Quelle mani rinchiudono il volto di Genet, la chiudono nel suo ruolo sociale di creatura fragile, bisognosa perché donna, lasciando fuori la dignità del suo lottare. La compassione dell’uomo costringe le lacrime ad essere ammissione di sofferenza, negando la rabbia delle urla appena uscite dalla bocca della donna. L’allegoria è immediata: ecco l’uomo che tocca la donna e la salva dalla sua isteria. Poi la prende per mano e la porta via, verso la calma.

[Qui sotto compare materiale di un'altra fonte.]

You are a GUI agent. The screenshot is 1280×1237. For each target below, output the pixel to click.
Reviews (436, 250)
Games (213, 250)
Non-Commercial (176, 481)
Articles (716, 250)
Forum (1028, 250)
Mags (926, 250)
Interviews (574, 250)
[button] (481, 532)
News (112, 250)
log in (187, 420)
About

E per rispettare la nostra ritualità l’hanno sbattuta in prima pagina, volto senza voce e senza storia dell’ennesimo capitolo di storia scritto su un corpo femminile. L’unico spazio mediatico previsto per una donna (africana, povera, per giunta in lotta) è quello delle mani non richieste del poliziotto bianco su di lei. Spazio per il suo racconto non ne rimane. La donna nera è pubblicamente riabilitata dalla mano dell’uomo bianco e in una catarsi collettiva la sporcizia della sua pelle è contaminata dalla purezza del white man, così esistenzialmente consapevole del peso del suo compito di redenzione. La nazione festeggia sulle sue prime pagine, perché la donna è ora presentabile, sopita e ripulita, tra quelle due parentesi bianche. È la luce, è la pace! E anche questa sera si può evitare di porsi domande.
Genet la voce l’ha esaurita in piazza Indipendenza, i giornali si sono presi solo l’utile opportunità del colore della sua pelle nel momento giusto, ma chi ha voce e occasione deve ricostruire la storia. Quanti soldati italiani hanno toccato donne eritree durante il colonialismo? Quante donne africane nei secoli sono state toccate da mani bianche e si sono sentite dire “dai non piangere”? Quante donne africane continuano a essere toccate da mani bianche ogni notte? Mai che queste mani abbiano chiesto il consenso…
La storia che ci impegniamo a raccontare noi non è semplice e lineare come quella degli scribacchini da clickbait. Non c’è alcuna catarsi e lasciamo Freud ad occuparsi della piccola Dora. Noi raccontiamo delle donne che si ribellano e combattono, in Italia come in Eritrea, ovunque nel mondo esse si trovino, per essere libere da violenze ed ingiustizie. Donne che stanno in prima fila non per assenza degli uomini, ma perché nulla vieta – uomini o meno – che una donna voglia e possa stare in prima fila, con coraggio, a fronteggiare un esercito mandato a distruggere.
Ricordiamoci di raccontare queste storie e di farlo in tante, perché saranno troppi i riflettori che vorranno costruire una versione a loro più utile. Raccontiamole ogni giorno, affinché diventi pratica abituale riconoscere l’oppressione dietro ogni maschera, anche la più magnanima. Perché ogni giorno sia una lotta per non farci vincere dal dilagante patetismo paternalistico. Perché io davanti a quella foto non mi commuovo, sento le viscere contorcersi e mi incazzo. Quella non è una carezza, è lo sfregio del potere sulla pelle di una donna. Ed è una violenza.